** Opening DATA block **
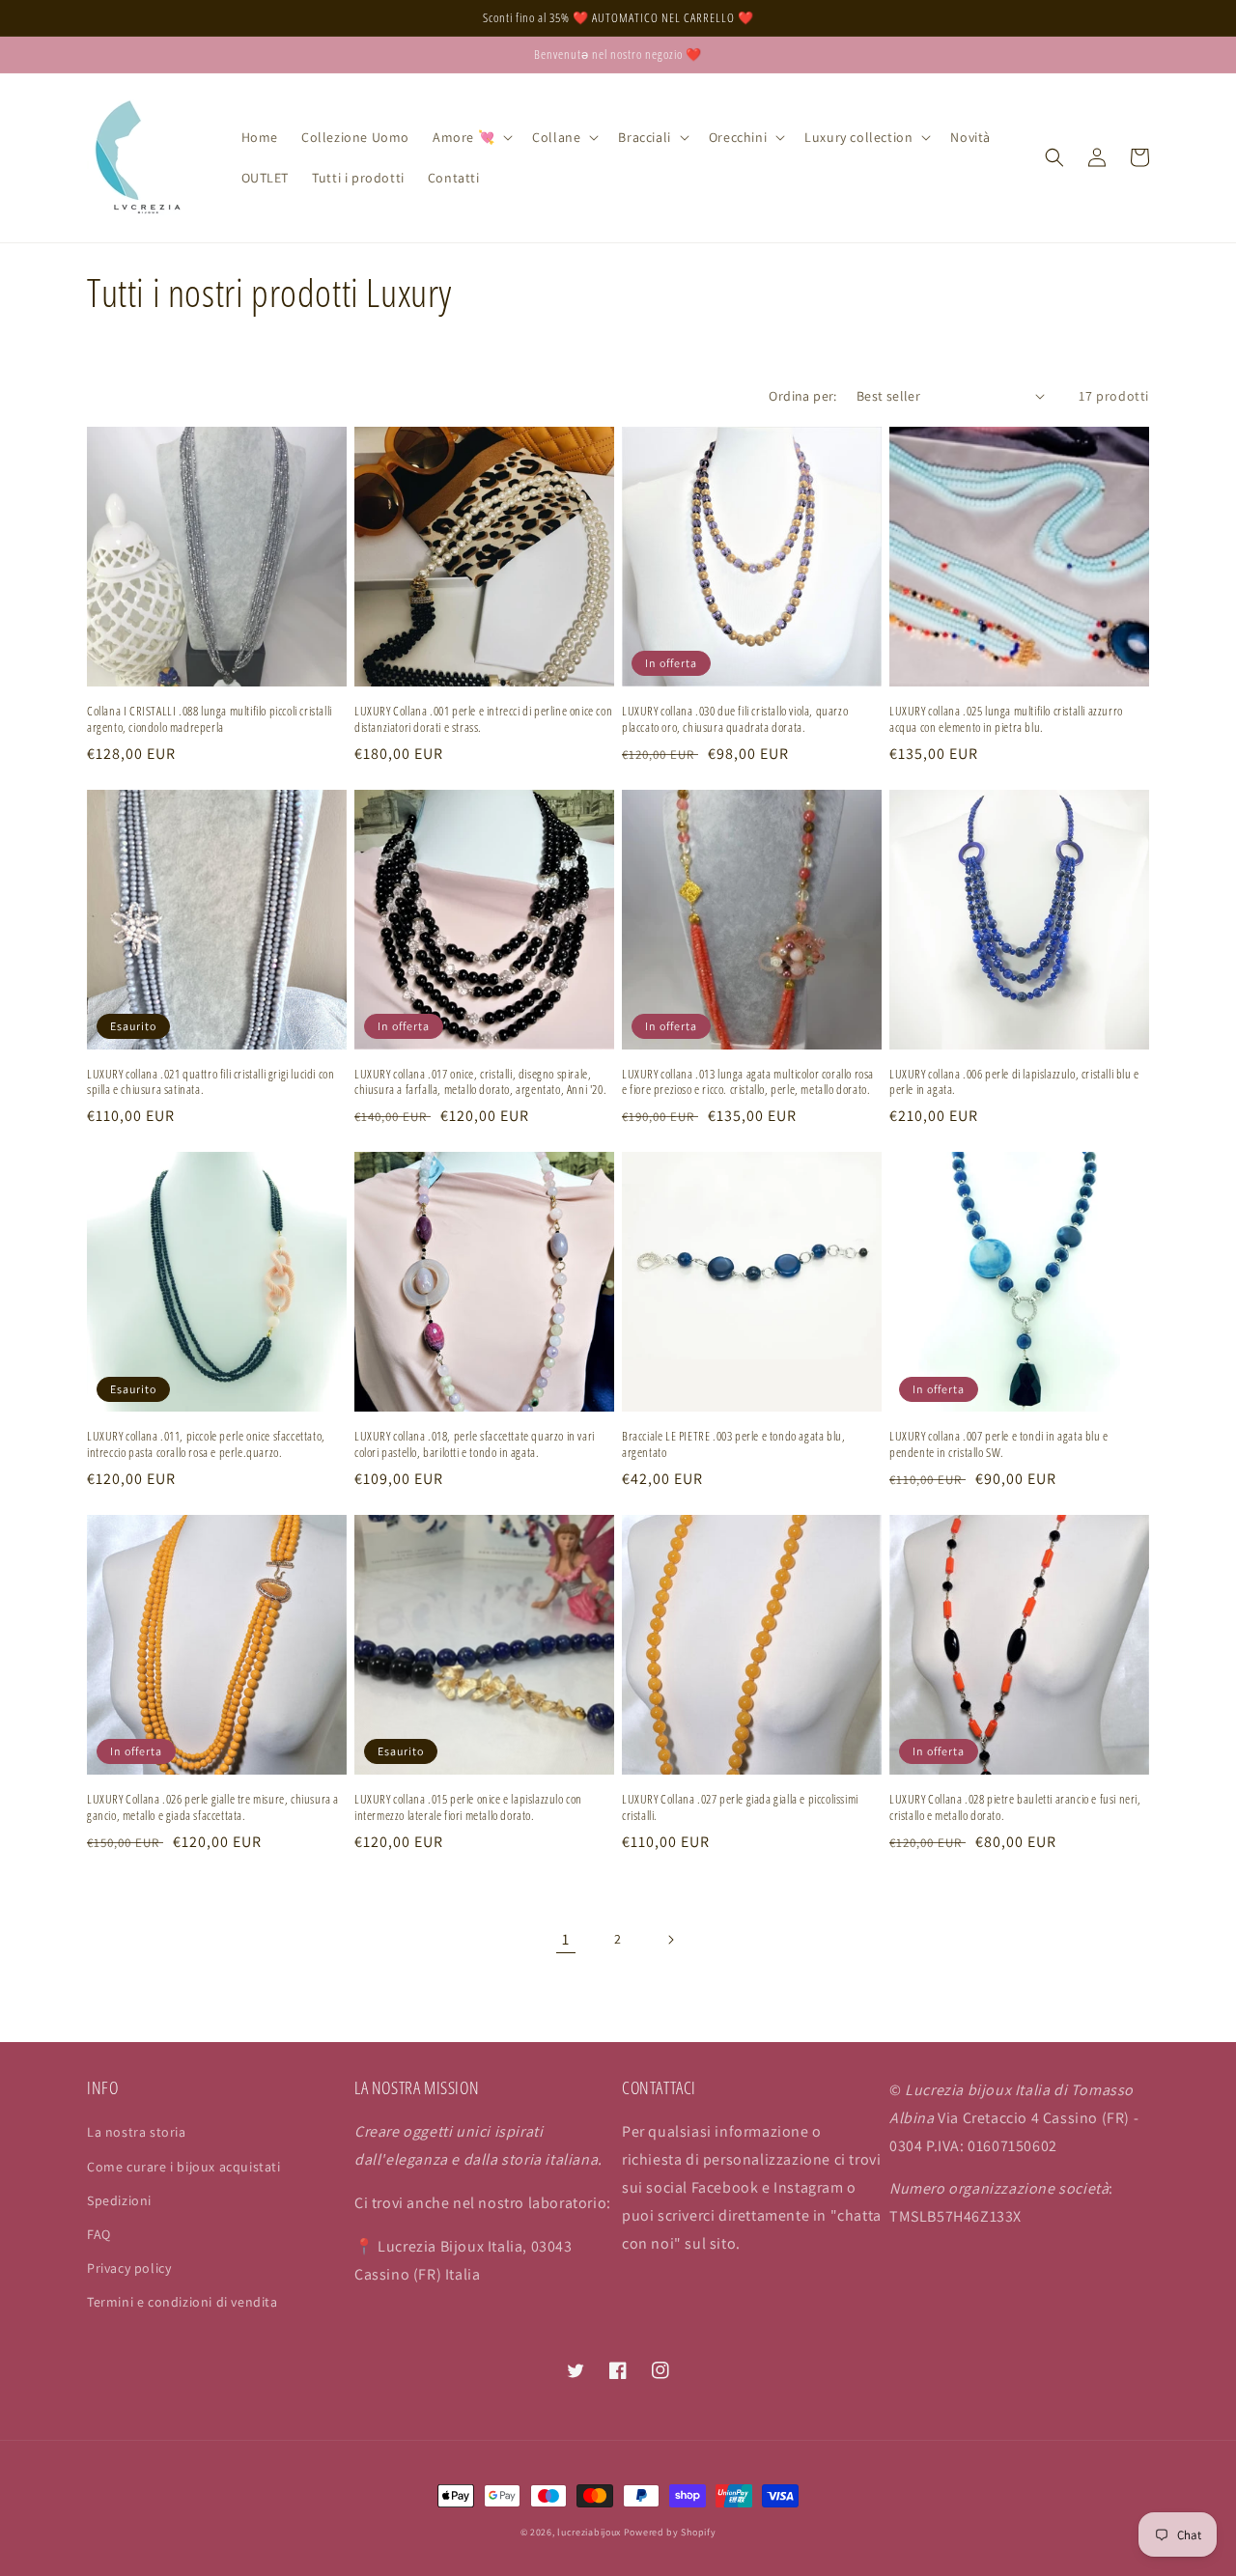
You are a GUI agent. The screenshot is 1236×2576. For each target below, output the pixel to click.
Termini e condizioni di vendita (182, 2301)
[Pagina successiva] (670, 1939)
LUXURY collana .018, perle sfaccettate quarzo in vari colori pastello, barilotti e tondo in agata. (474, 1444)
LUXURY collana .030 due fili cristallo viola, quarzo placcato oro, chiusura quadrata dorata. (735, 719)
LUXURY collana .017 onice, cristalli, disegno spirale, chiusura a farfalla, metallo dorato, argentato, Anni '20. (480, 1082)
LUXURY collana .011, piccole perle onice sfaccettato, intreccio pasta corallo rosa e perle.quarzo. (206, 1444)
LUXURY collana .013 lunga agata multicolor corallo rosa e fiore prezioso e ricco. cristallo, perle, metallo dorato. (748, 1082)
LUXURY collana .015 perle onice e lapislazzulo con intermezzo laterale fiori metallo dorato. (468, 1807)
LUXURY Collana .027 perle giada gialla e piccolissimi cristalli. (740, 1807)
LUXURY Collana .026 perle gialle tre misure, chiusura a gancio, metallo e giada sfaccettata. (213, 1807)
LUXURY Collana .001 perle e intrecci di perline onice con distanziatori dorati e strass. (483, 719)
** Closing DATA block **
=== ABOUT THIS EXERCISE ===
In the listing above, locate the line with "LUXURY collana .018, perle" and the line with "LUXURY collana .030", then extract exactly those lines and every line between them, and nothing more.

=== SOLUTION FOR THIS TASK ===
LUXURY collana .018, perle sfaccettate quarzo in vari colori pastello, barilotti e tondo in agata. (474, 1444)
LUXURY collana .030 due fili cristallo viola, quarzo placcato oro, chiusura quadrata dorata. (735, 719)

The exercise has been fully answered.